Eraser – Papermate Speederase
I have this in my bag. But I don’t use it. Proof? It’s still in the plastic. Erasing slows down the process of documenting and notation. Paper is a transient, ephemeral platform for me, it need not be permanent. No sense wasting time with an eraser when a simple scribble will do.
Pen – Zebra Z-Grip Gel Pen
Once in a while I like to use a pen. Most often I only use it when I need to sign something (which is blessedly rare these days). Most of the time the person most likely to use the pen is my daughter. As least lately.
Whiteboard Pens – Staedtler Lumocolor Pens
I like these pens. I’ve had them for a few years and end up using them a couple of times a week when I get into a conference room with a whiteboard and all of the pens are either broken, dried out or just plain missing. I like these pens for a few reasons. They are fairly easy on the nose compared to other dry-erase markers I’ve used. So far they have always worked and never dried out on me. One other neat feature is that the box they come in converts into a stand-up shape so that you can park in on the table and have easy access to them. It’s totally a gimmick, but I like it.
The Bag – Leather Messenger Bag
The bag itself is a nice brown leather messenger bag by Roots (no idea what the model is). It has three large compartments inside, as well as a few smaller pockets on the front. Everything I need to transport fits very easily in the bag, and I’m even able to fit an extra laptop or an iPad plus a keyboard if I need to take them somewhere.

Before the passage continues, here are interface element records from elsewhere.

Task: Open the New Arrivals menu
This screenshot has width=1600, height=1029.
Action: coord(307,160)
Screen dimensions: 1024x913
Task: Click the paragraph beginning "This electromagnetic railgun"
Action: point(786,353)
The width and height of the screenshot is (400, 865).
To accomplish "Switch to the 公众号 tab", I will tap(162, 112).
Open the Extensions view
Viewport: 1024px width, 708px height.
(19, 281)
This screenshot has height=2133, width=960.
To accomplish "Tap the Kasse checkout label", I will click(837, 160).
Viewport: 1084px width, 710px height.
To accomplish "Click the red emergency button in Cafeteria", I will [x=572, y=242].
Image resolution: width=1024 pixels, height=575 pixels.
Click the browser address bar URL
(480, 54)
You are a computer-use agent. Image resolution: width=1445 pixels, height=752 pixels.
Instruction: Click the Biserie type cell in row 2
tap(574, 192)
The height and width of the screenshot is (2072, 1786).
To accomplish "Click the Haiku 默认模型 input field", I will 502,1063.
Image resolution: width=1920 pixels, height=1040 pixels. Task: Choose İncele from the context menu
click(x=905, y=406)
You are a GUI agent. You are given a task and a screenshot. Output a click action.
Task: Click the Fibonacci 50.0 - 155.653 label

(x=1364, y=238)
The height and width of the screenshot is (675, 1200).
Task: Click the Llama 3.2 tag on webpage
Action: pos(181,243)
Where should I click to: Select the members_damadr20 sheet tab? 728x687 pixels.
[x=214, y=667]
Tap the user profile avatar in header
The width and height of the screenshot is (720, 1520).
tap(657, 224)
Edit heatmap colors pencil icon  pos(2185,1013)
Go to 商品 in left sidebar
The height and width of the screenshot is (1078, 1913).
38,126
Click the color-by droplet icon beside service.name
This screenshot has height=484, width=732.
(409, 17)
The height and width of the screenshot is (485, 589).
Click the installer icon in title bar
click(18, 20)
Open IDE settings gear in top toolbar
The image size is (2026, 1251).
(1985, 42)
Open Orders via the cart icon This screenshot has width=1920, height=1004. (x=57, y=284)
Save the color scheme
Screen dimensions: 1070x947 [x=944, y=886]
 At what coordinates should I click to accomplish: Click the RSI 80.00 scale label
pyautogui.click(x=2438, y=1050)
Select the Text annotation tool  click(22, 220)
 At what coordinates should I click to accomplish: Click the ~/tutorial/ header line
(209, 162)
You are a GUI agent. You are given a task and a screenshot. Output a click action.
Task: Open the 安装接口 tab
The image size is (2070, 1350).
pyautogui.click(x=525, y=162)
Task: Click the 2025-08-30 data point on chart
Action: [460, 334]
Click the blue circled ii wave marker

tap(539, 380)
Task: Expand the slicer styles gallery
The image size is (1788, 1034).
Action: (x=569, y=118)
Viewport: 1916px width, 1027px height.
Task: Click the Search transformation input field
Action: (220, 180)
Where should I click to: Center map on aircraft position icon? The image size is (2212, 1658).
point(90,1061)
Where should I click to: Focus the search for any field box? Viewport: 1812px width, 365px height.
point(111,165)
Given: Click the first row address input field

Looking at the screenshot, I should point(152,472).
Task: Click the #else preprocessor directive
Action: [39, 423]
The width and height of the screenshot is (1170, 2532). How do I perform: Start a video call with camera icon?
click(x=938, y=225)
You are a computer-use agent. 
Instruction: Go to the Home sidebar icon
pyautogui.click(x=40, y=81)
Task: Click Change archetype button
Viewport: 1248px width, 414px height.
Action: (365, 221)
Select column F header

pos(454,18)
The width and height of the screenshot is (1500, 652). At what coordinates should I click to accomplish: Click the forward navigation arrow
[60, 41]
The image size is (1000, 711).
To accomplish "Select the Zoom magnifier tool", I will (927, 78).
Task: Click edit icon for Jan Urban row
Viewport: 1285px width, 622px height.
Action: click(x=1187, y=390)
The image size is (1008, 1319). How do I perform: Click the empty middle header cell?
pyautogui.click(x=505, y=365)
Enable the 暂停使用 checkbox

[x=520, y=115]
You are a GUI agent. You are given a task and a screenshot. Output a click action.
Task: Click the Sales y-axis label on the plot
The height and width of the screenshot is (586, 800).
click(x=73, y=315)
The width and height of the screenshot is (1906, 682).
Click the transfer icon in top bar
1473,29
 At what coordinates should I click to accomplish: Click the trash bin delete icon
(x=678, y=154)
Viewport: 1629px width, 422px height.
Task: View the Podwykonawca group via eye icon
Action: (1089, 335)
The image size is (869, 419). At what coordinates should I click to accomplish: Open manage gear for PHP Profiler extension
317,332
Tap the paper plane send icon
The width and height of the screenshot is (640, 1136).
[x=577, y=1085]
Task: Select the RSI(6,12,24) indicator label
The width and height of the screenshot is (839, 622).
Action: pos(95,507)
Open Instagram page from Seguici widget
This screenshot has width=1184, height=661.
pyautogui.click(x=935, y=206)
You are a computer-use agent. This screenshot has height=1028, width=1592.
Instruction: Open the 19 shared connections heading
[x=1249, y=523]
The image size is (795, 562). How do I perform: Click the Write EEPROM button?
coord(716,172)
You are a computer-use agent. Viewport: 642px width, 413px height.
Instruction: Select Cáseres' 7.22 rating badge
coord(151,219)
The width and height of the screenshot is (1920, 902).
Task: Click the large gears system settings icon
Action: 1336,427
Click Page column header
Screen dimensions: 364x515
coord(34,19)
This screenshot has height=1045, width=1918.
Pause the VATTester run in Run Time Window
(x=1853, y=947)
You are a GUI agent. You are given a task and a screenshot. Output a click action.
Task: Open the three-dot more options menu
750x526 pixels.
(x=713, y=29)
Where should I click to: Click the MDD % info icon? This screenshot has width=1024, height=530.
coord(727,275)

The only downside is that there’s no padded compartment for the laptop, so for some extra protection the laptop needs a sleeve (or sometimes just some paper in the bottom of the middle section to provide some drop protection (or protection from putting the bag down a bit too hard).
So that’s pretty much it. I’m sure the contents of my bag will change next week or next month if I decide to try out something new. Maybe I’ll find a new use for my iPad. Who knows? Ultimately the contents of our daily carry bags evolve as our needs and knowledge evolve. I’ve gotten some great ideas from the other guest bloggers this week and will definitely be adapting my workflow to incorporate some of these ideas. What will you adapt?